Si on reprend le processus de l’unification italienne (Risorgimento), le royaume est constitué en 1861 avec Victor-Emmanuel II de Savoie, puis la République est proclamée en 1946 et la Constitution entre en vigueur le 1er janvier 1948.

Des villes et des jeux

Mais, avant cette période unificatrice, l’histoire de l’Italie médiévale, caractérisée par l’absence prolongée d’un pouvoir central unifié, se compose d’un réseau dense de cités indépendantes dont l’autonomie façonna durablement les formes de vie collective. Ces cités-États ne furent pas seulement des entités politiques et économiques, mais de véritables communautés sociales, au sein desquelles l’identité se construisait par la participation active à des pratiques partagées. Dans cette perspective, l’espace urbain devient un lieu de mise en scène du corps social, où se croisent pouvoir, rituel et culture populaire, ce qui en fait de véritables conservatoires des identités italiennes. Chaque ville garde sa spécificité, même après l’unification du pays. Et aujourd’hui, on constate que ces identités et spécificités assumées et farouchement défendues sont toujours présentes au niveau des villes (anciennement souvent cités-États) comme Venise, Florence, Gênes, Sienne, Pise et, mais aussi d’autres villes avec une population moindre (Asti, Arezzo.). Dans ces sociétés urbaines fragmentées, l’identité civique se forge moins par l’adhésion à une entité nationale que par la participation à des pratiques collectives localisées, inscrites dans l’espace public et rythmant le temps social.

Et les jeux anciens apparaissent alors comme des rituels civiques à part entière qui organisent le temps collectif, codifient les rapports entre individus et groupes, et transforment la rivalité – inhérente à l’indépendance des cités – en compétition symbolique et socialement régulée. Ces jeux participent à la reproduction de l’ordre social et à la transmission de valeurs communes, telles que l’honneur, la solidarité et l’appartenance territoriale (quartieri, contrade). Ainsi, l’étude des jeux anciens dans les cités italiennes permet de dépasser une lecture folklorique pour les envisager comme des outils de cohésion sociale et de construction identitaire, hérités d’un modèle urbain fondé sur l’autonomie.

Les cités médiévales et la ritualisation du conflit.

Ces jeux, ou joutes, sont désigné par le terme palio qui provient du latin pallium, pièce d’étoffe rectangulaire portée au-dessus de la tunique romaine qui désignait au début la pièce d’étoffe précieuse qui était déposée au point d’arrivée et était remise au vainqueur de la compétition.
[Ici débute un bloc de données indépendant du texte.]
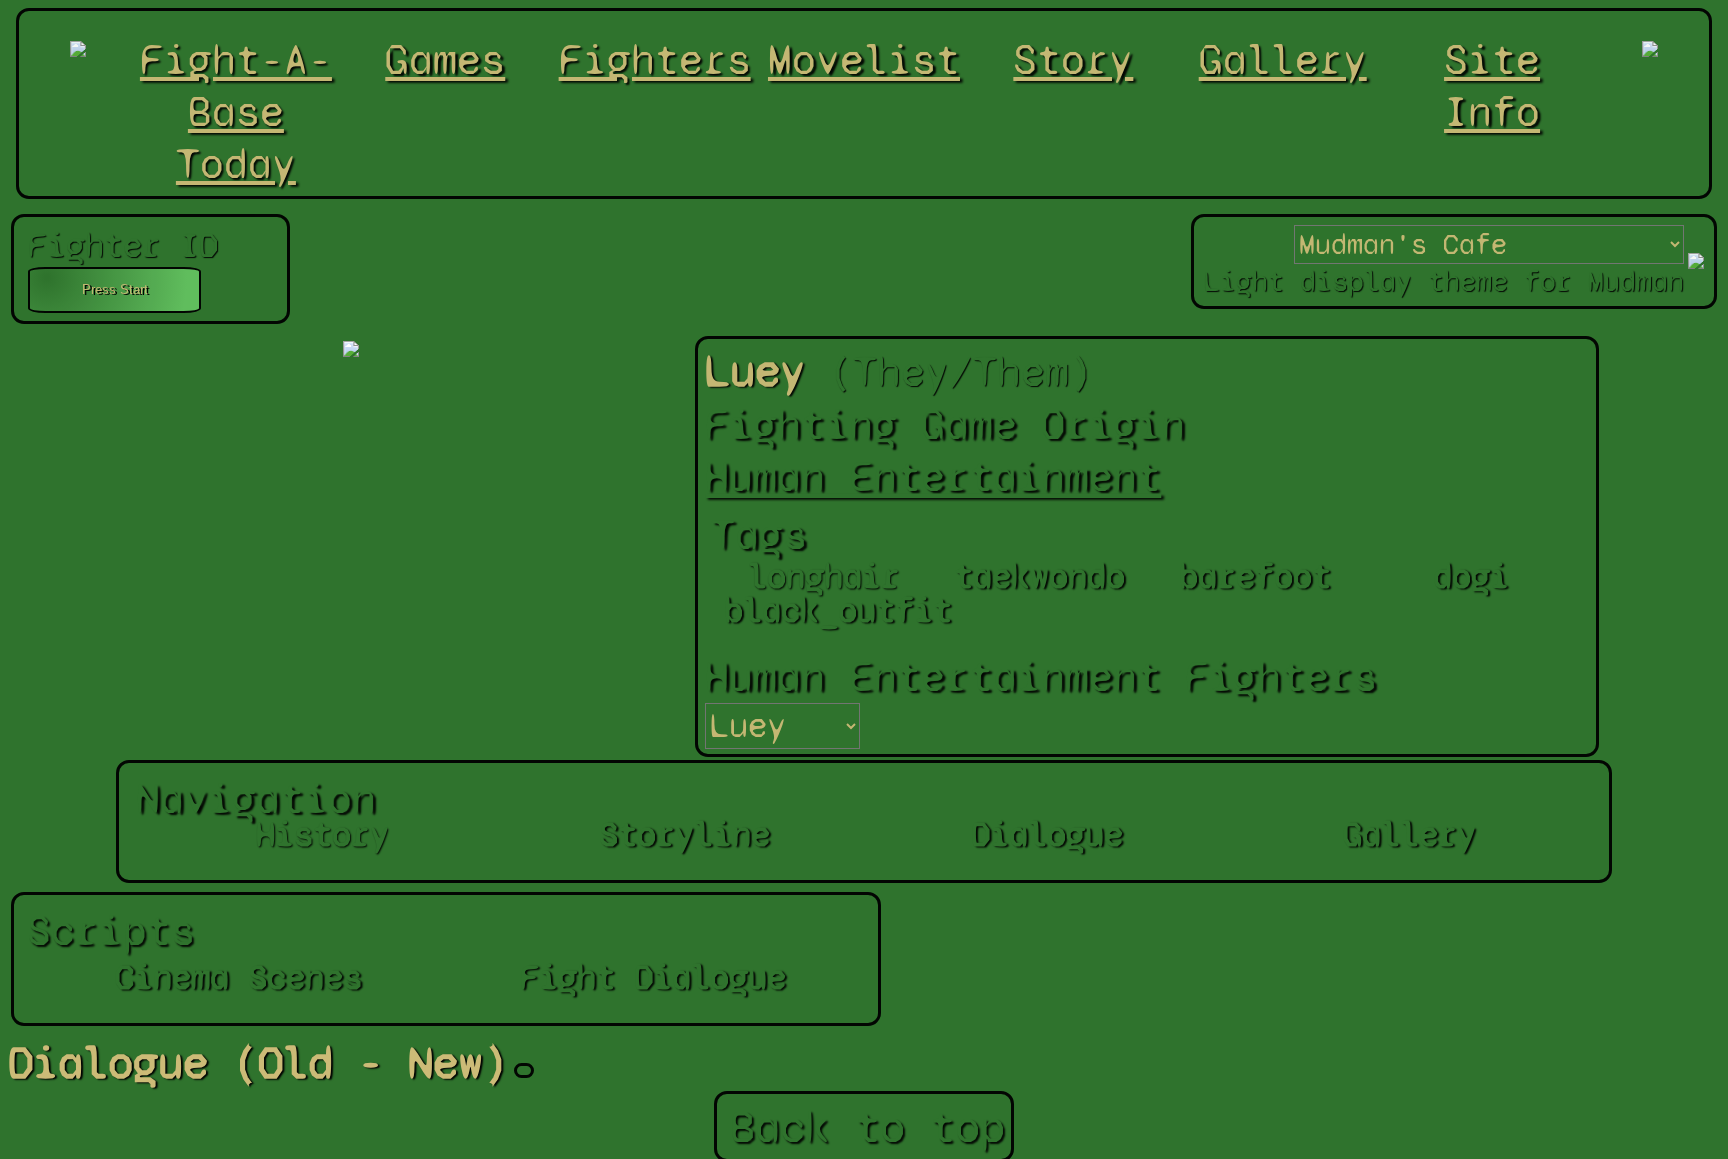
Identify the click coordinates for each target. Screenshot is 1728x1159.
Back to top (867, 1127)
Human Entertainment (933, 477)
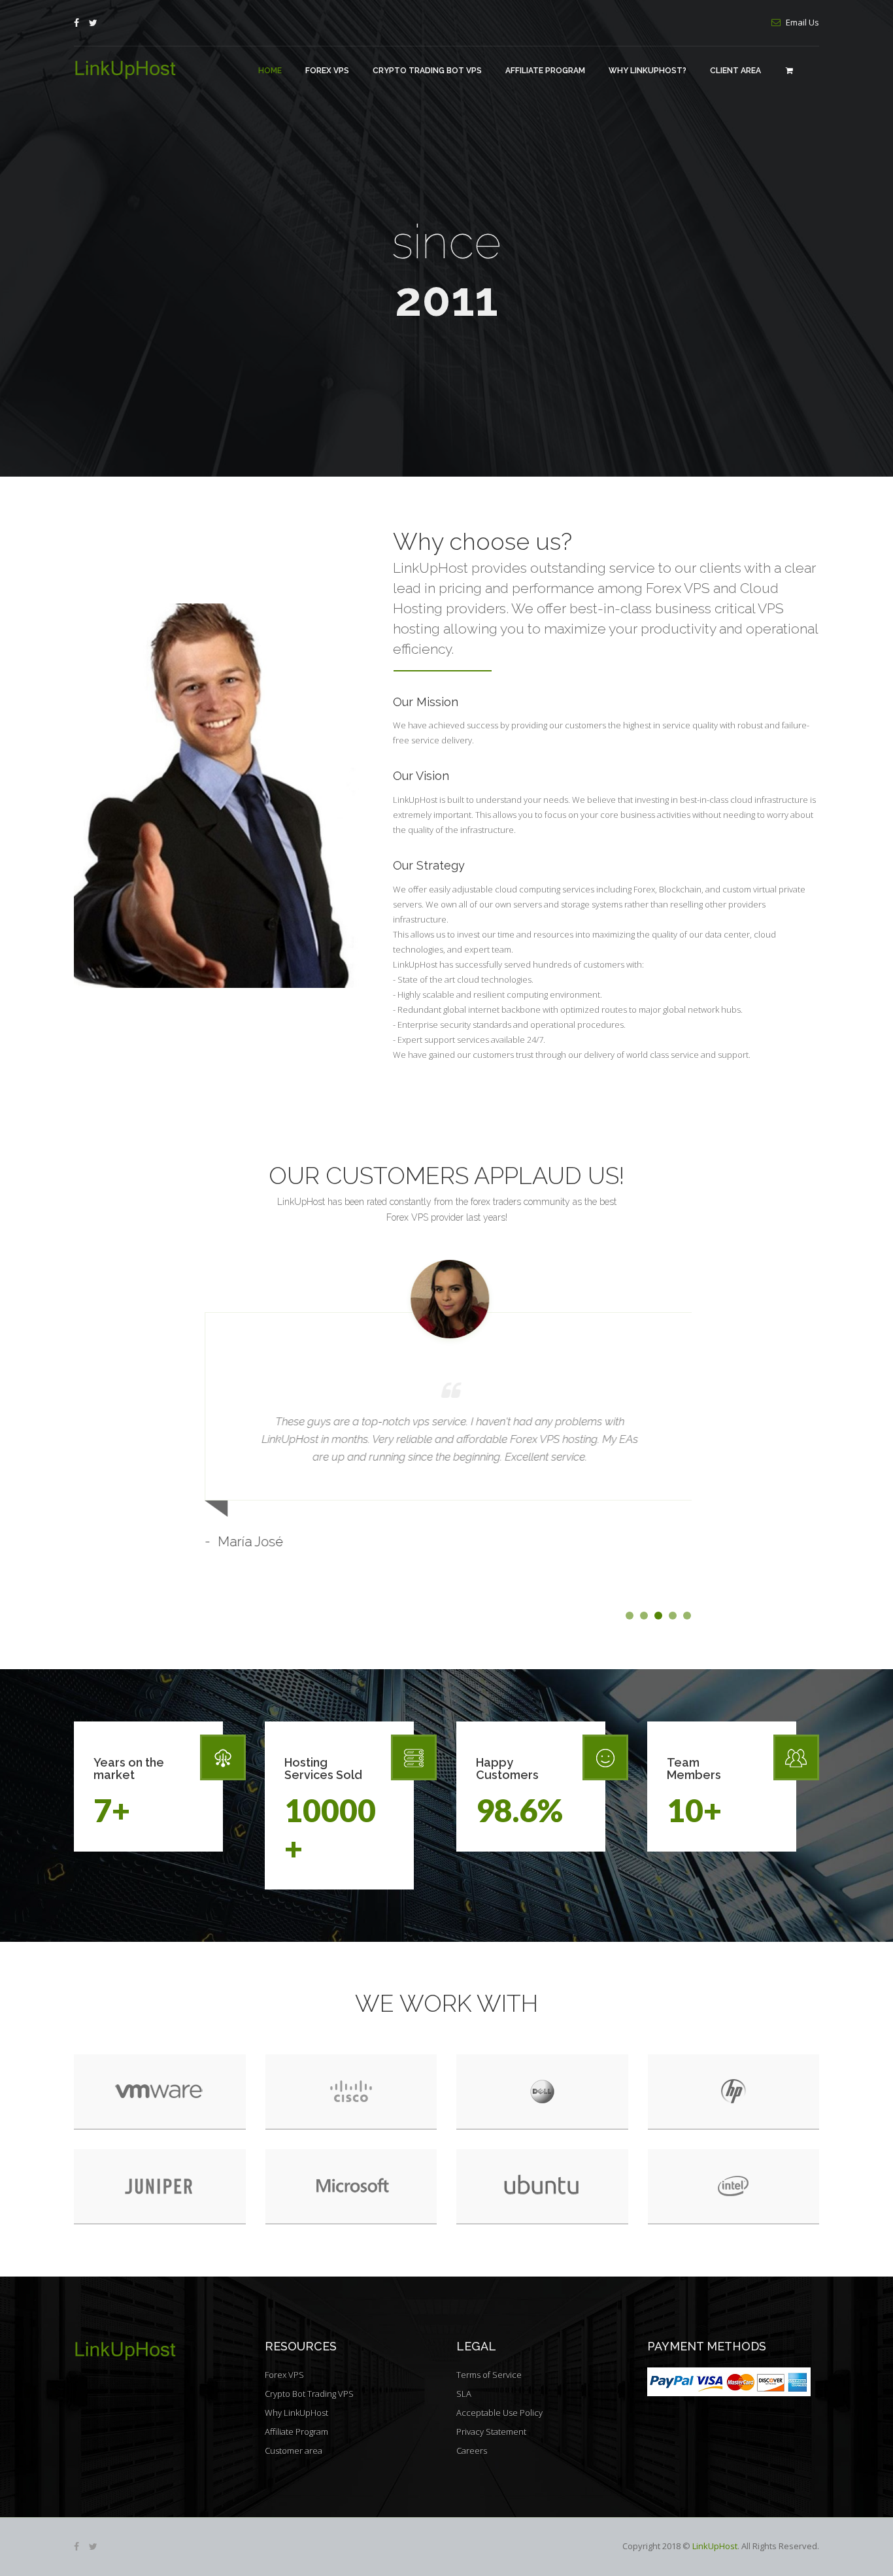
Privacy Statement (491, 2431)
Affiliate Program (545, 70)
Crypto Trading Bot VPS (427, 70)
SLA (463, 2393)
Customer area (293, 2450)
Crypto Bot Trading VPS (309, 2393)
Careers (471, 2450)
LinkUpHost (714, 2546)
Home (270, 70)
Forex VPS (327, 70)
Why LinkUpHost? (647, 70)
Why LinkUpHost (296, 2412)
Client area (735, 70)
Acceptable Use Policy (499, 2412)
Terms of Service (489, 2375)
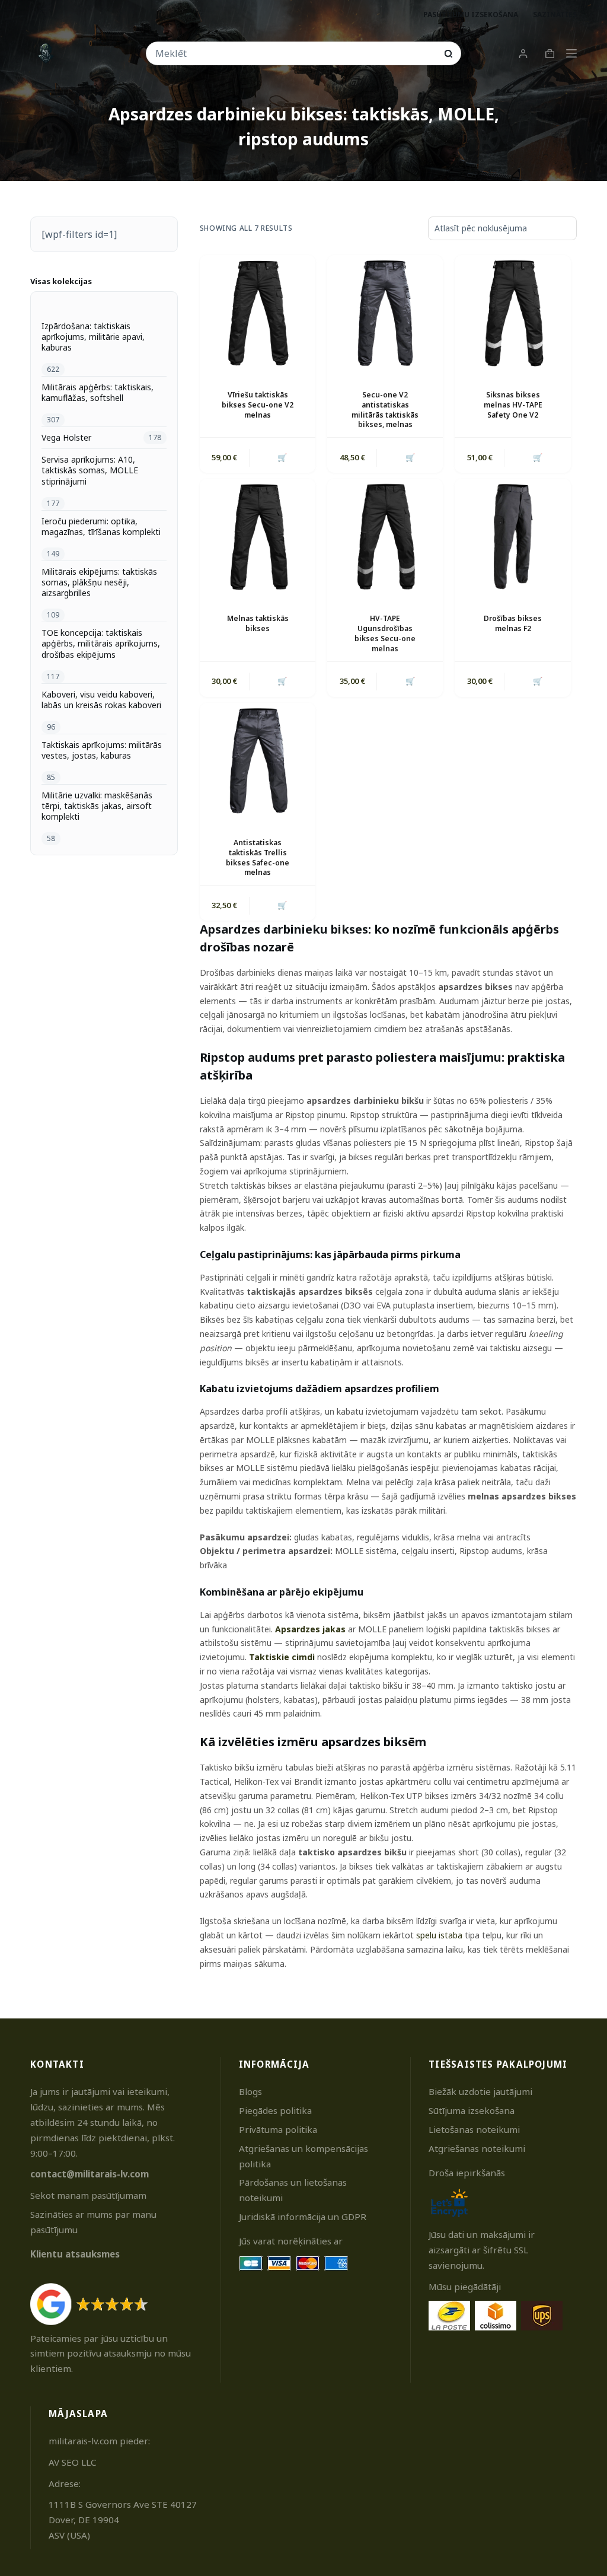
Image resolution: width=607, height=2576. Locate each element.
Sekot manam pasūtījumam (88, 2195)
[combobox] (295, 53)
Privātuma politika (278, 2129)
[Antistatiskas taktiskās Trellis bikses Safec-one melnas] (257, 761)
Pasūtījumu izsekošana (470, 14)
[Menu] (571, 53)
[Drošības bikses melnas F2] (512, 536)
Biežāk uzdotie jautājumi (480, 2091)
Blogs (250, 2091)
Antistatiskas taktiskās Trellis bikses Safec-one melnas (257, 857)
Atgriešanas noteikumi (477, 2148)
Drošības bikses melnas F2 (513, 623)
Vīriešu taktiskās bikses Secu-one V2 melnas (257, 405)
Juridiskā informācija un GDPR (302, 2216)
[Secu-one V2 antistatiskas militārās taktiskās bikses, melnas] (385, 313)
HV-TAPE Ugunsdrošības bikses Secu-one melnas (385, 633)
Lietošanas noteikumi (474, 2129)
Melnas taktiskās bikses (258, 623)
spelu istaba (439, 1935)
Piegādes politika (275, 2110)
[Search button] (448, 54)
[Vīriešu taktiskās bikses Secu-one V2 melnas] (257, 313)
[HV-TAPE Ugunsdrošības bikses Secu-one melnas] (385, 536)
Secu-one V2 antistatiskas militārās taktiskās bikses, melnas (385, 409)
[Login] (523, 53)
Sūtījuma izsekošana (472, 2110)
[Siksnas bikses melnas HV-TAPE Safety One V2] (512, 313)
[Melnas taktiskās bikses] (257, 536)
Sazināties (555, 14)
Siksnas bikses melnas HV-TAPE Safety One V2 (513, 405)
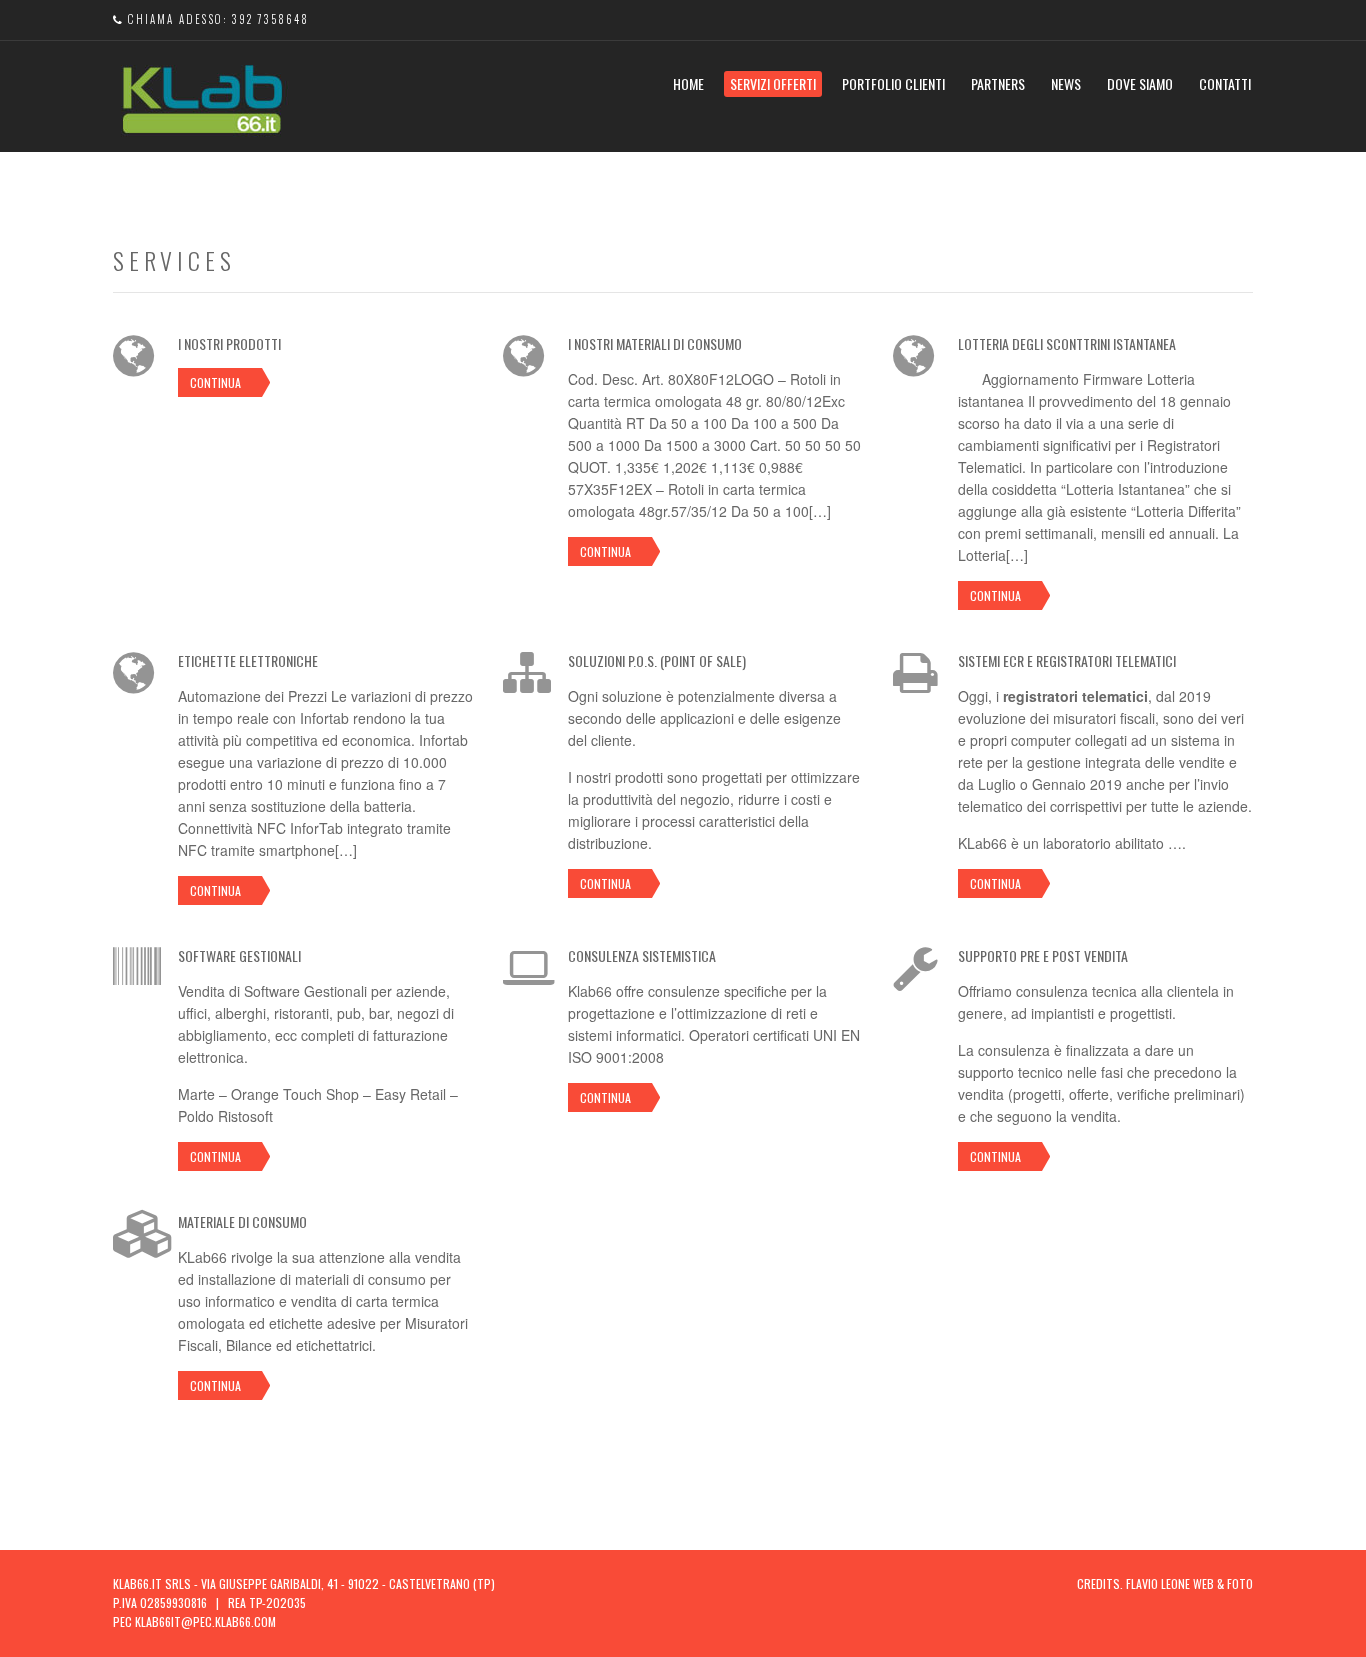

À partir du XIIᵉ siècle, les communes italiennes développent des formes de compétition collective étroitement liées à l’organisation politique urbaine. Le Palio de Sienne, attesté dès le XIIIᵉ siècle, s’inscrit dans une logique de rivalité ritualisée entre contrade, unités territoriales dotées de fonctions sociales, militaires et religieuses qui sont encore très importantes aujourd’hui. Chaque ville italienne d’origine médiévale peut avoir ses jeux et, outre le Palio de Sienne, emblématique, il existe huit autres palii représentatifs de grandes courses de chevaux ou de joutes.

D’abord, le Palio di Asti (Piémont) la deuxième semaine de septembre, dont il y a des témoignages depuis 1275 ; le Palio de Ferrare, le dernier dimanche de mai, tenu depuis 1259 ; le Palio di Fermo – dit aussi « Chevauchée de l’Assomption », « Course des Berbères » ou « Palio de Corsieri » – a lieu en l’honneur de l’Assomption le 15 Août; le Palio des Normands est tenu à Piazza Armerina, dans la province de Enna, le 12, 13 et 14 Août. L’événement commémore la reconquête de l’île par les Normands, qui entre 1061 et 1091 combattirent l’occupation sarrasine. Ensuite, il y a les joutes (Giostre) hippiques comme la Giostra dei Quintana qui a lieu à Foligno le 3ème dimanche de juin et le 2ème dimanche de septembre ; la Giostra dell’orso à Pistoia le 25 juillet et la Giostra del Sarracino à Arezzo (avant-dernier samedi de juin et 1er dimanche de septembre).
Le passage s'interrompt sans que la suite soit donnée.